Outdoors

Snow Play: Storms dump snow on Sierra Nevada

Inflate those inner tubes, snap on your ear muffs and put on those mittens.

With a string of storms pummeling the Sierra Nevada, Mother Nature gifted a December dump of powder just in time for the holidays.

That means sledding, building snowmen, carving snow angels and snowball fights.

A number of winter recreation opportunities are within easy driving distance of the central San Joaquin Valley and nearby snow resorts Badger Pass and China Peak are already gearing for action. Badger Pass at Yosemite National Park opened earlier this week and China Peak opens Saturday.

The Sierra National Forest is expecting a lot of people to make the short drive up the highways, but are quick to remind them to use common sense and be prepared.

Starting with: pack tire chains.

“That’s always the first reminder,” said spokeswoman Iveth Hernandez, “Even if you’re not planning to drive into the higher elevations, you should carry chains. You never know what can happen.”

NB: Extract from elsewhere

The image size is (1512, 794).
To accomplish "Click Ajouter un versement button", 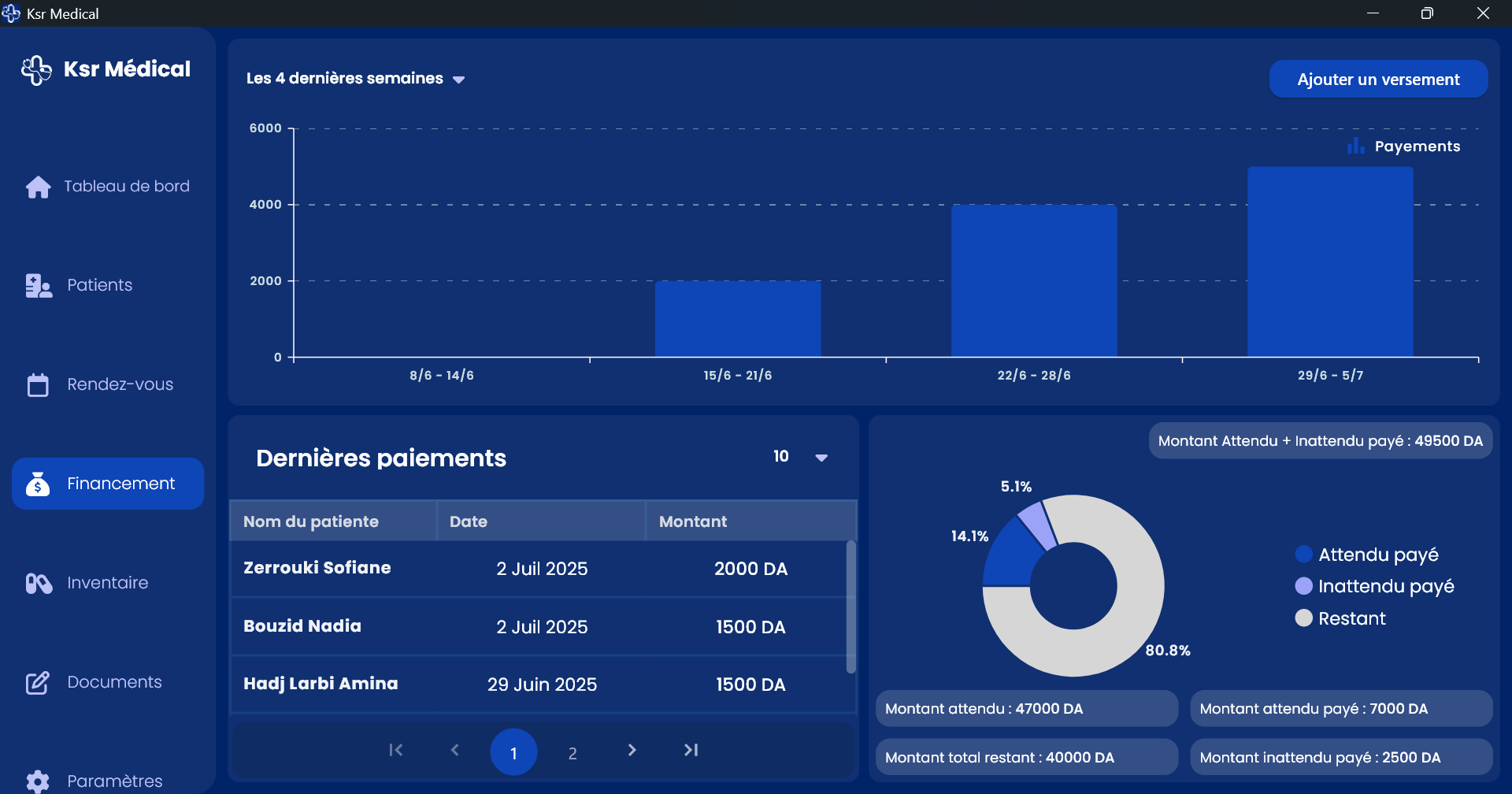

Chains can be required at any time, even on four-wheel-drive vehicles. And pack an emergency kit with warm blankets, extra food and water and a windshield scraper.

The Sierra National Forest operates five Sno-Park areas between Shaver and Huntington lakes that provide cleared parking lots, restrooms, trash removal and quick access to sledding hills and trails.

The Balsam and Coyote Sno-Parks are good for sleds and snow play but tend to see big crowds on weekends. Balsam Meadows is located about 4 miles past the Shaver Lake Dam, while Coyote is about 4 miles past that.

The other three — Tamarack, located between Balsam and Coyote; Eastwood, at the Kaiser Pass turnoff; and Huntington Lake — are also suited for snowmobiling and cross-country skiing.

Permits cost $5 per day and $25 per season, which ends May. 30. They can be purchased in Fresno at Herb Bauer and REI or at several locations in Shaver Lake. Vehicles parked at a Sno-Park without a permit are subject to a $94.50 fine.

The Giant Sequoia National Monument and Sequoia-Kings Canyon National Parks each have designated areas for general snow play as well as cross-country skiing, snowshoeing and snowmobiling.

Visitors traveling along Highway 180 tend to pull over at the turnoff to the Sequoia Lake YMCA Camp, but park officials discourage this for safety reasons.

Instead, they advise using the Big Stump or Columbine picnic areas near Grant Grove; both have short sled hills. Or turn south on the Generals Highway (provided the road is open) and head toward Quail Flat or Big Meadows.

Just off the Generals Highway between Lodgepole and Giant Forest sits Wolverton, a former downhill ski area. Wolverton is an excellent place for sledding, though the hill may be too steep and fast for novices and young children. The closest services, including equipment rentals, are at Wuksachi Lodge.